**WHAT TO PRODUCE**
Of the lines below, write out exactly those from the line with "Screen dimensions: 1744x910" through the line with "Click the 74.2% orange memory usage bar", both included, and skip the rest.

++++ GIVEN ENTRIES ++++

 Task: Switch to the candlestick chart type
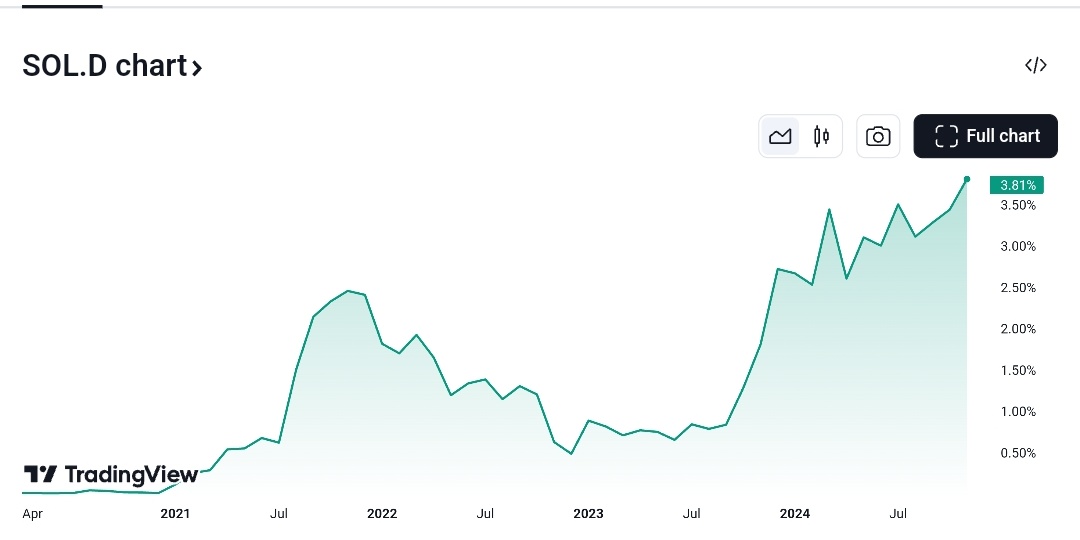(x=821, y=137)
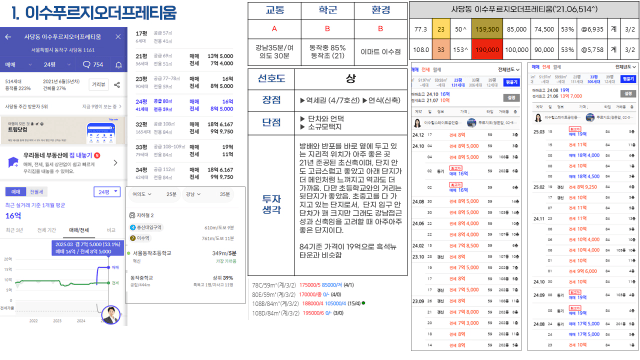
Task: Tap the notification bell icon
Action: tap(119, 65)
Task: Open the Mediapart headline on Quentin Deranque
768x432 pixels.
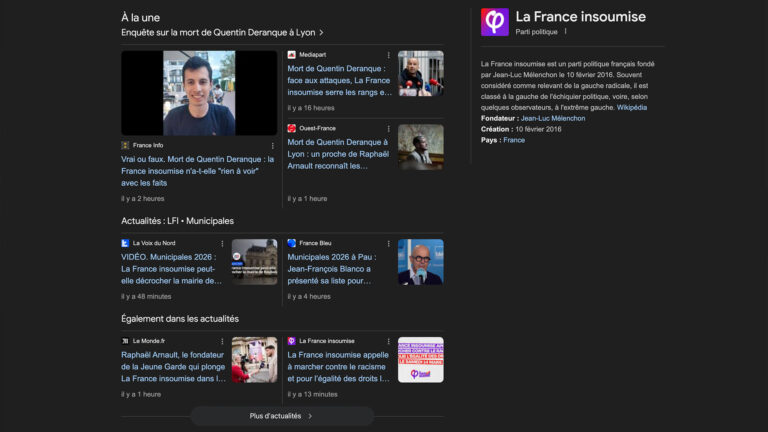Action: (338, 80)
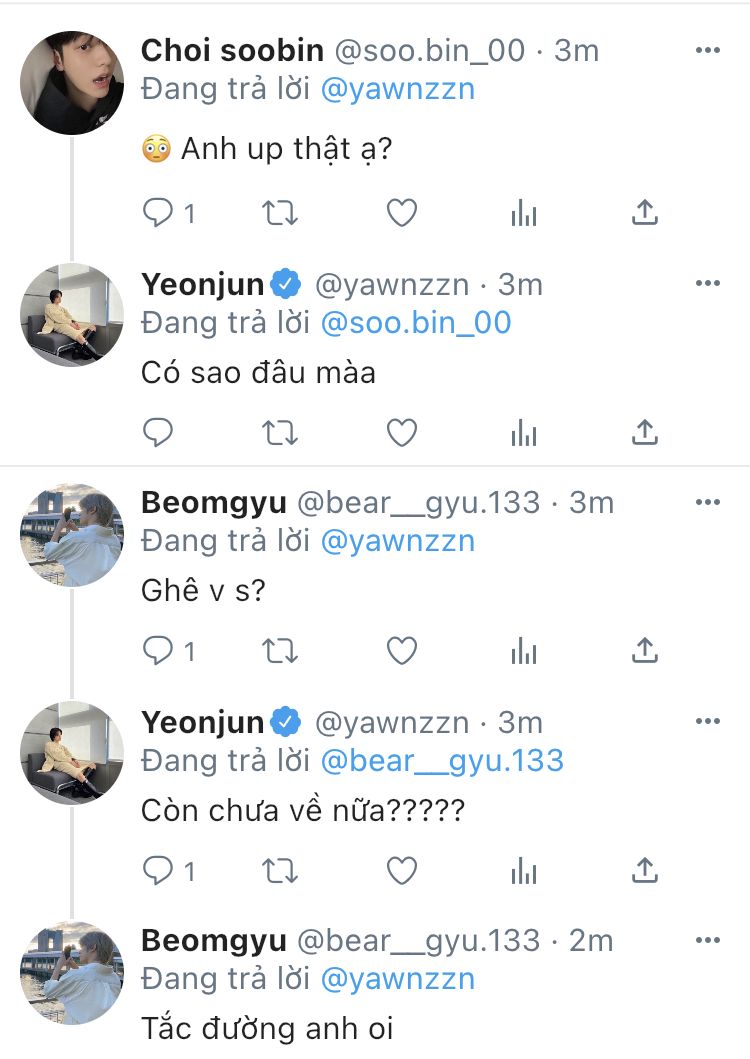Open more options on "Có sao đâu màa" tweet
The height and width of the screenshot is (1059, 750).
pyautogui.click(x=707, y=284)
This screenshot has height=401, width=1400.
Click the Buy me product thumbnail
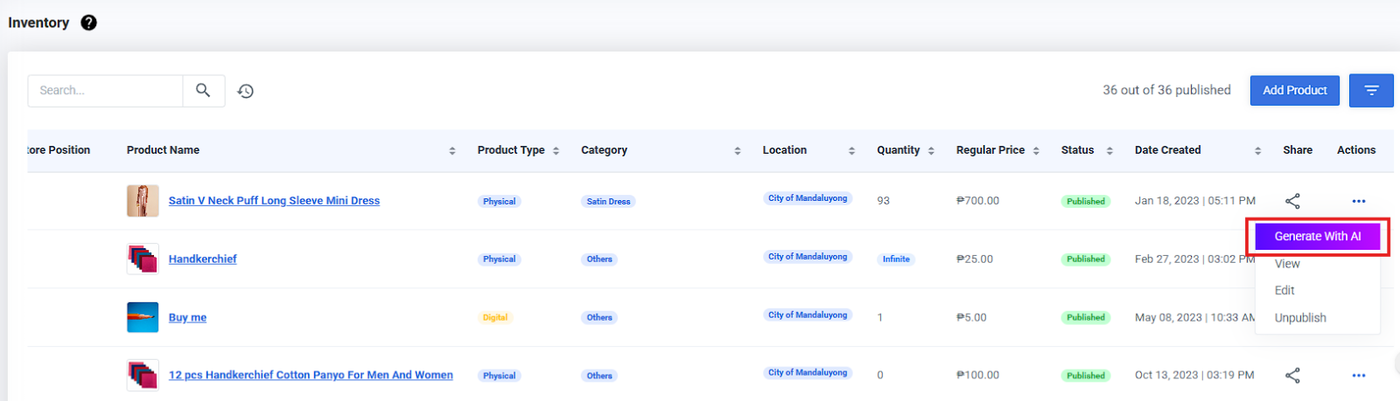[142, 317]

++++
++++ GIVEN ENTRIES ++++

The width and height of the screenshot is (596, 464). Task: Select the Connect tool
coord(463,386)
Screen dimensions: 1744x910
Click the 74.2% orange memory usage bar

++++

**YOUR RESPONSE**
Screen dimensions: 1744x910
Click the 74.2% orange memory usage bar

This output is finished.